As this claim is the most extraordinary and audacious ever made by mortal man, I will state it, not in my own words, but in the words of the highest Papal authority. In the summary of things concerning the dignity, authority, and infallibility of the pope, set forth by Boniface VIII, are these words:
“The pope is of so great dignity and excellence, that he is not merely man, but as if God, and the vicar of God (non simplex homo, sed quasi Deus, et Dei vicarius). The pope alone is called most holy...Divine monarch, and supreme emperor, and king of kings..The pope is of so great dignity and power, that he constitutes one and the same tribunal with Christ (faciat unum et idem tribunal cum Christo), so that whatsoever the pope does seems to proceed from the mouth of God (ab ore Deo)..The pope is as God on earth (papa est QUASI DEUS IN TERRA).”
“In the Bull ‘Ad exstirpanda’-(1252) Innocent IV says: ‘When those adjudged guilty of heresy have been given up to the civil power by the bishop or his representative, or the Inquisition, the podesta or chief magistrate of the city shall take them at once, and shall, within five days at the most, execute the laws made against them.’... Nor could any doubt remain as to what civil regulations were meant, for the passages which ordered the burning of impenitent heretics were inserted in the papal decretals from the imperial constitutions ‘Commissis nobis’ and ‘Inconsutibilem tunicam.’ The aforesaid Bull ‘Ad exstirpanda’ remained thenceforth a fundamental document of the Inquisition, renewed or reinforced by several popes, Alexander IV (1254-61), Clement IV (1265-68), Nicolas IV (1288-92), Boniface VIII (1294-1303), and others. The civil authorities, therefore, were enjoined by the popes, under pain of excommunication to execute the legal sentences that condemned impenitent heretics to the stake. It is to be noted that excommunication itself was no trifle, for, if the person excommunicated did not free himself from excommunication within a year, he was held by the legislation of that period to be a heretic, and incurred all the penalties that affected heresy”-Vol. VIII, p. 34.

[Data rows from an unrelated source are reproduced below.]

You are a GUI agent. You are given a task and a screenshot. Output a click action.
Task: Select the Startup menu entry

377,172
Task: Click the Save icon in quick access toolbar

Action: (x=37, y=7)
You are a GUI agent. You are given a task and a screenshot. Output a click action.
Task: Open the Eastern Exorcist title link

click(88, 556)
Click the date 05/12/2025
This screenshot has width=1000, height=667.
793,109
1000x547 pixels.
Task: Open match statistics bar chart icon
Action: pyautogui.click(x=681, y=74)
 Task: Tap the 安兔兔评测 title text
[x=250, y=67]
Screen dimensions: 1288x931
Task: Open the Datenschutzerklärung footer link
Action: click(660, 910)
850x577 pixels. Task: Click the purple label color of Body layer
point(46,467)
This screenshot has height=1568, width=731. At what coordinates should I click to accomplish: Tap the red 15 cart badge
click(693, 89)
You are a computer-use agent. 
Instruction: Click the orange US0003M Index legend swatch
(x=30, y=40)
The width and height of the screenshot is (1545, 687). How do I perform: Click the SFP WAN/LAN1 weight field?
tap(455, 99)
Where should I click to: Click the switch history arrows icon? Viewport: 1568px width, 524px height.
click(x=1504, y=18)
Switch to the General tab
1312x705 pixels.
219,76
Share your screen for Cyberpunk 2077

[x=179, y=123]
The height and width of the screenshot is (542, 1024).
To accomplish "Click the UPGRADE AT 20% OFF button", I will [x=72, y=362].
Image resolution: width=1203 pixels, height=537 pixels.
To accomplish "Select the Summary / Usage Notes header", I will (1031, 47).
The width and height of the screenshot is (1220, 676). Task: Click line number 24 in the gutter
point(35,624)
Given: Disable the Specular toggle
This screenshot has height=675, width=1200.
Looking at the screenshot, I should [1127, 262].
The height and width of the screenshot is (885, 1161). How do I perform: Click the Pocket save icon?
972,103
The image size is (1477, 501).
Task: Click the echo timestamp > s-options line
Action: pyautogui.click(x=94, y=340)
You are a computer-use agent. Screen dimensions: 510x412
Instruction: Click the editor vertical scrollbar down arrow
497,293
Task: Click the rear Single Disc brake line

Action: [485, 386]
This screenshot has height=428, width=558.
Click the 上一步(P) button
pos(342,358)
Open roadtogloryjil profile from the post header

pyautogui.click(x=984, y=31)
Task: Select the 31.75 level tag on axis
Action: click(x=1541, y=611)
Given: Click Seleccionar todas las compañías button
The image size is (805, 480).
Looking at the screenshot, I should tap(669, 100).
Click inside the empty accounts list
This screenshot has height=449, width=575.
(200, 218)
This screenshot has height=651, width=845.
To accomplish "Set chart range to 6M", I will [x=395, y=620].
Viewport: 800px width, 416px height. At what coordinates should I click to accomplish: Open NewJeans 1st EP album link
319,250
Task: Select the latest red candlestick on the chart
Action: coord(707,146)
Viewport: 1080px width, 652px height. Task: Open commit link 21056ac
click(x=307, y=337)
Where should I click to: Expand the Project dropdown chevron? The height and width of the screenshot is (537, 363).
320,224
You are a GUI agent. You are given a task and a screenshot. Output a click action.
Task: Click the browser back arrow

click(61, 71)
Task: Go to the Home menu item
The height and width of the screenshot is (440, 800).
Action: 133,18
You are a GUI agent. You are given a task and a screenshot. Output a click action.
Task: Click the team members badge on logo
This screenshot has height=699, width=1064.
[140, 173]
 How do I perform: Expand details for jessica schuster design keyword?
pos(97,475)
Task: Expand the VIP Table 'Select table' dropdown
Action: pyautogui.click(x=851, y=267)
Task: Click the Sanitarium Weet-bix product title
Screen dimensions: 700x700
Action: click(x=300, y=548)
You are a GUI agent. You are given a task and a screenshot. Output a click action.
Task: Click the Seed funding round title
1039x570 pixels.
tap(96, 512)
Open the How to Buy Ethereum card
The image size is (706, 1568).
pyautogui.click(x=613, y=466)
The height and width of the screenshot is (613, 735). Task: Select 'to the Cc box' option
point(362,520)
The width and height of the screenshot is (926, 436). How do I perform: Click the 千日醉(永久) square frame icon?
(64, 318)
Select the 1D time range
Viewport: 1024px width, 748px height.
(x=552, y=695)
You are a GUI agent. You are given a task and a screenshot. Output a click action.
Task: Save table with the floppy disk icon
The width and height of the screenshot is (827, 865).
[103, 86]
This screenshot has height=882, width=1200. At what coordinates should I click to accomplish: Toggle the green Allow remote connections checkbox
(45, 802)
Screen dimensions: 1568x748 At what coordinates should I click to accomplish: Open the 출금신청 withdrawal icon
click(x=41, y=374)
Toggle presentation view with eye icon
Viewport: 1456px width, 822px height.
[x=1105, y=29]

Pope Gregory IX (1227-1241) made the following decree for the destruction of all heretics, which is binding on civil rulers:
“Temporal princes shall be reminded and exhorted, and if needs be, compelled by spiritual censures, to discharge every one of their functions: and that, as they desire to be reckoned and held faithful, so, for the defence of the faith, let them publicly make oath that they will endeavor, bona fide with all their might, to extirpate from their territories all heretics marked by the Church; so that when anyone is about to assume any authority, whether spiritual or temporal, he shall be held bound to confirm his title by this oath. And if a temporal prince, being required and admonished by the Church, shall neglect to purge his kingdom from this heretical pravity, the metropolitan and other provincial bishops shall bind him in fetters of excommunication; and if he obstinately refuse to make satisfaction this shall be notified within a year to the Supreme Pontiff, that then he may declare his subjects absolved from their allegiance, and leave their lands to be occupied by Catholics, who, the heretics being exterminated, may possess them unchallenged, and preserve them in the purity of the faith”-”Decretalium Gregorii Papae Noni Conpilatio,” Liber V, Titulus VII, Capitulum XIII, (A Collection of the Decretals of Gregory IX, Book 5, Title 7, Chapter 13), dated April 20, 1619.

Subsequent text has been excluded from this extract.